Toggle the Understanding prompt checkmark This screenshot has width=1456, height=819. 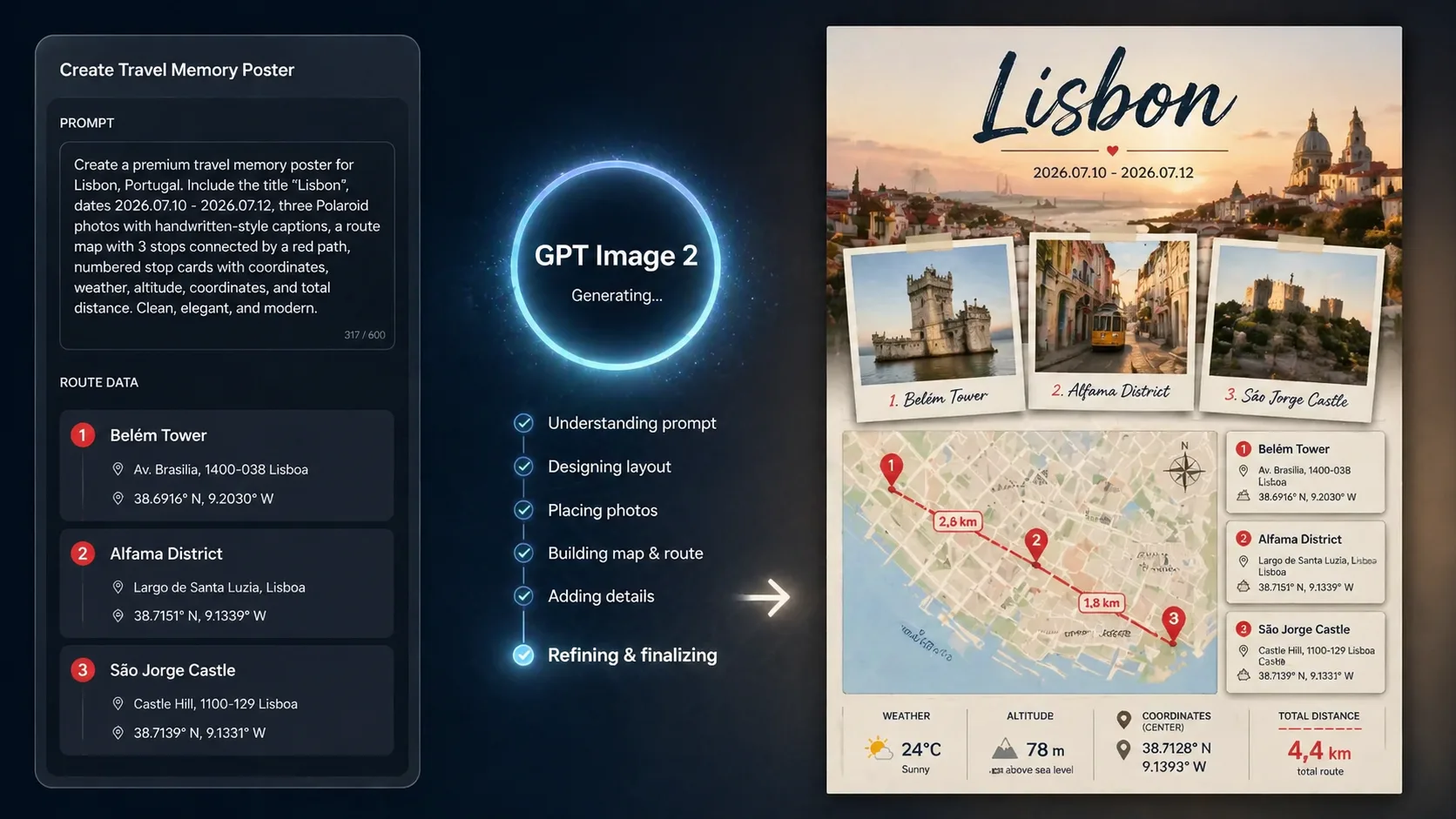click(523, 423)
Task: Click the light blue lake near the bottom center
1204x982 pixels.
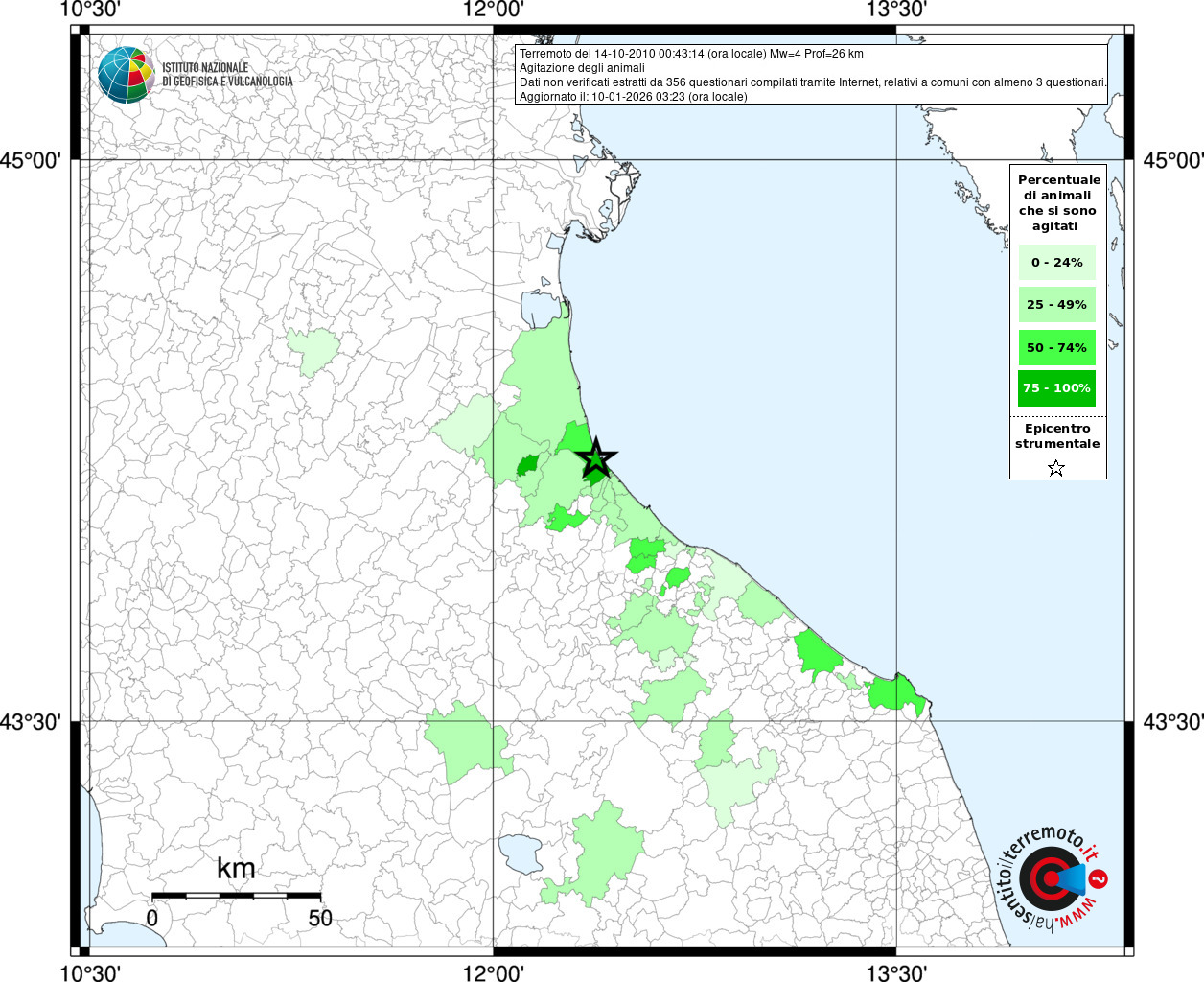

★ ★ ★

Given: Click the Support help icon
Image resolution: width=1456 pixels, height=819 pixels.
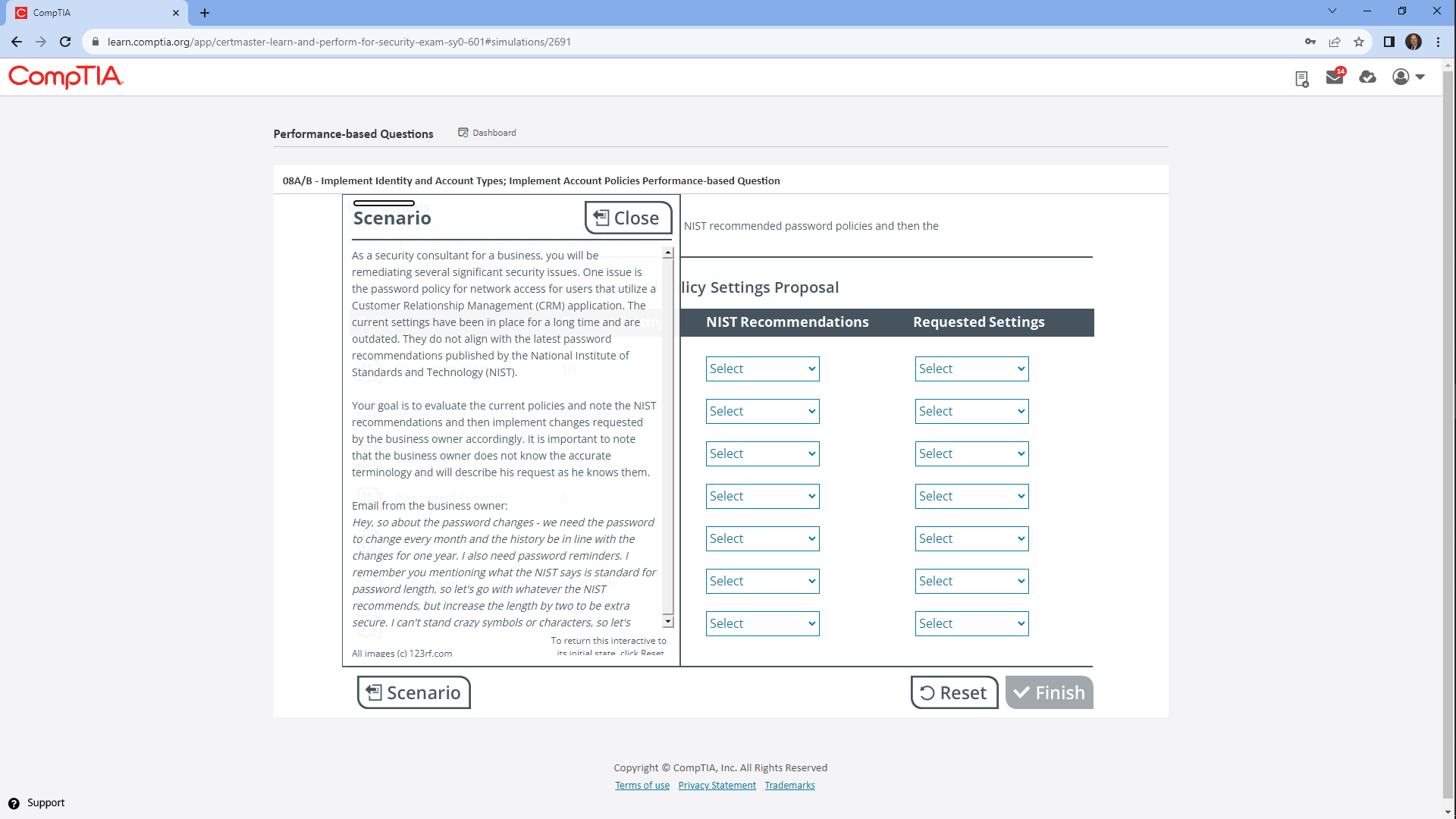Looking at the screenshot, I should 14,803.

★ ★ ★

* _TO BE DONE_:
Output the part of the material that opens with the line containing "Given: Click the Support help icon" and closes with the line containing "Looking at the screenshot, I should 14,803." as a JSON list of strings, one string per line, with blank lines skipped. Leave the pictures out.

* _WORKED ANSWER_:
[
  "Given: Click the Support help icon",
  "Image resolution: width=1456 pixels, height=819 pixels.",
  "Looking at the screenshot, I should 14,803."
]